Because the record is hazy and incomplete, the Undersigned noted that the intent issue would be reserved for the jury -- as the Advisory Committee Notes to Rule 37 expressly discuss as an option. The Undersigned expressly did not determine that Sosa established that Carnival intended to deprive her of the CCTV footage. Nevertheless, Carnival's reconsideration motion suggests that the Undersigned had concluded, in some way, that Carnival intended to deprive Sosa of the video footage.

Specifically, after recognizing that the Undersigned "acknowledged that [I] could not 'comfortably decide on this incomplete record whether Carnival had the requisite intent to deprive Sosa of the ability to use the video in this lawsuit,'" Carnival then argued that "the Court did not have enough evidence in the record, because Sosa had failed to present such evidence that Carnival acted with 'intent to deprive.'" [ECF No. 106, pp. 11-12]. "Therefore," Carnival further argued, "it was error to conclude that the prerequisites to potential remedies under Subsections (1) and (2) of Rule 37 had been met." [ECF No. 106, p. 12].

The prerequisites mentioned in the 50-page order are the basic, threshold requirements for any type of remedy under Rule 37(e) -- and none of them concern an intent to deprive. Instead, as outlined in the order, the prerequisites involve determining that the evidence lost is, in fact, ESI and then meeting four conditions:

First, the ESI should have been preserved in the anticipation or conduct of the litigation. Second, the ESI is lost or destroyed. Third, the loss of the ESI is due to the party's failure to take reasonable steps to preserve the ESI. Last, the ESI cannot be restored or replaced through additional discovery.
[ECF No. 82, p. 23 (quoting In re Abilify (Aripiprazole) Prod. Liab. Litig., No. 3:16-MD-2734, 2018 WL 4856767, at *2 (N.D. Fla. Oct. 5, 2018)].

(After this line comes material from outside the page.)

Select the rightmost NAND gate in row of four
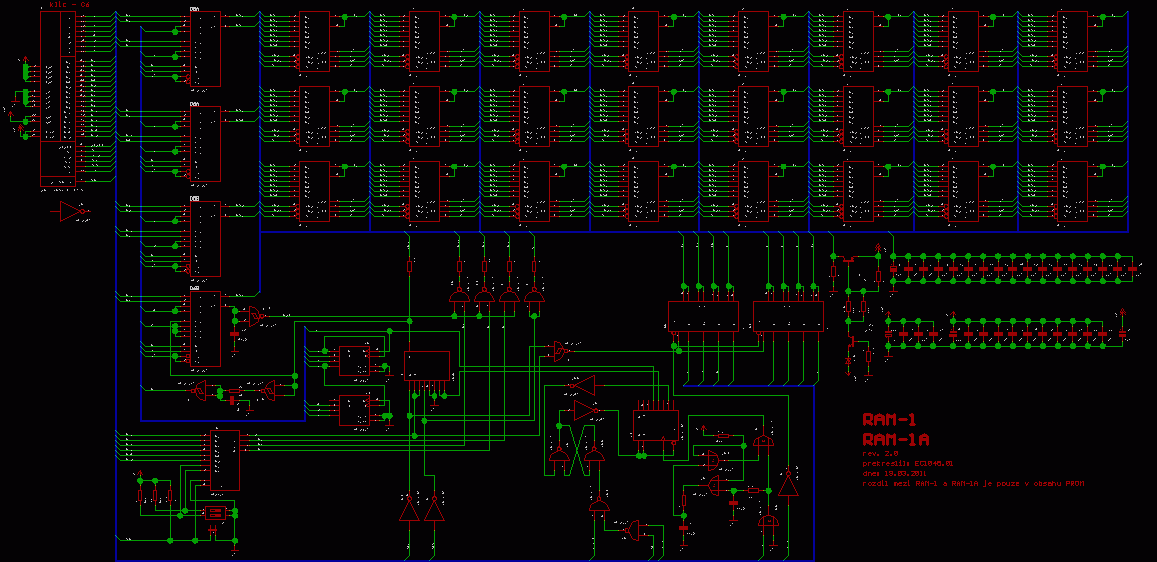The height and width of the screenshot is (562, 1157). click(535, 297)
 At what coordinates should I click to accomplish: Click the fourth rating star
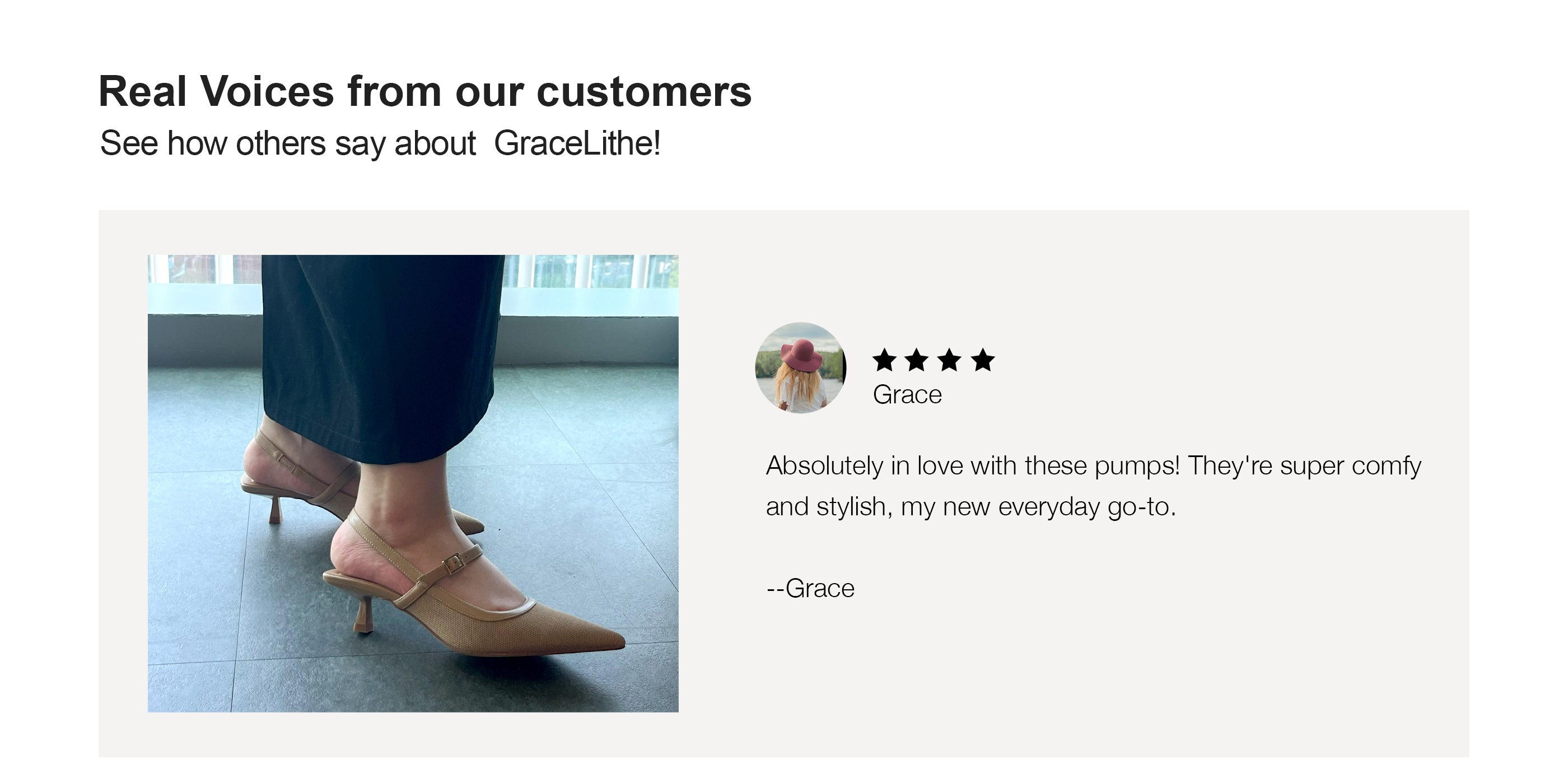click(982, 360)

Carnival misconstrues the 50-page order as also finding that Sosa established another prerequisite necessary for the harsher-type sanctions available under subsection (2): a "finding that the party acted with the intent to deprive another party of the information's use in the litigation." Fed. R. Civ. P. 37(e)(2). The order did not make that finding. And, as noted above, the order expressly reserved that issue for the jury (if Sosa were to select that option).

Thus, the Undersigned rejects Carnival's reconsideration motion to the extent it argues that "[t]he Court erred [by somehow concluding that an intent to deprive had been established] in concluding that the 'basic prerequisites for potential remedies under subsections (1) and (2) have been met.'" [ECF No. 106, p. 11].

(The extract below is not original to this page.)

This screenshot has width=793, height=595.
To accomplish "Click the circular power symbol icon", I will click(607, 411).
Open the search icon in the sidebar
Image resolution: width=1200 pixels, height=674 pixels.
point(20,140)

Carnival's reconsideration motion also challenges as clearly erroneous or contrary to law the order's conclusion that the jury should hear evidence and determine whether Carnival acted with an intent to deprive. In furtherance of that argument, Carnival's reconsideration motion represents that "comments to the rule notwithstanding, courts interpreting the rule have overwhelmingly required the court to make a finding of intent (as opposed to a jury) prior to consideration of any remedies available under Fed. R. Civ. Pr. 37(e)(2)." [ECF No. 106, p. 13 (emphasis added)]. The Undersigned does not find this argument and representation convincing for several reasons.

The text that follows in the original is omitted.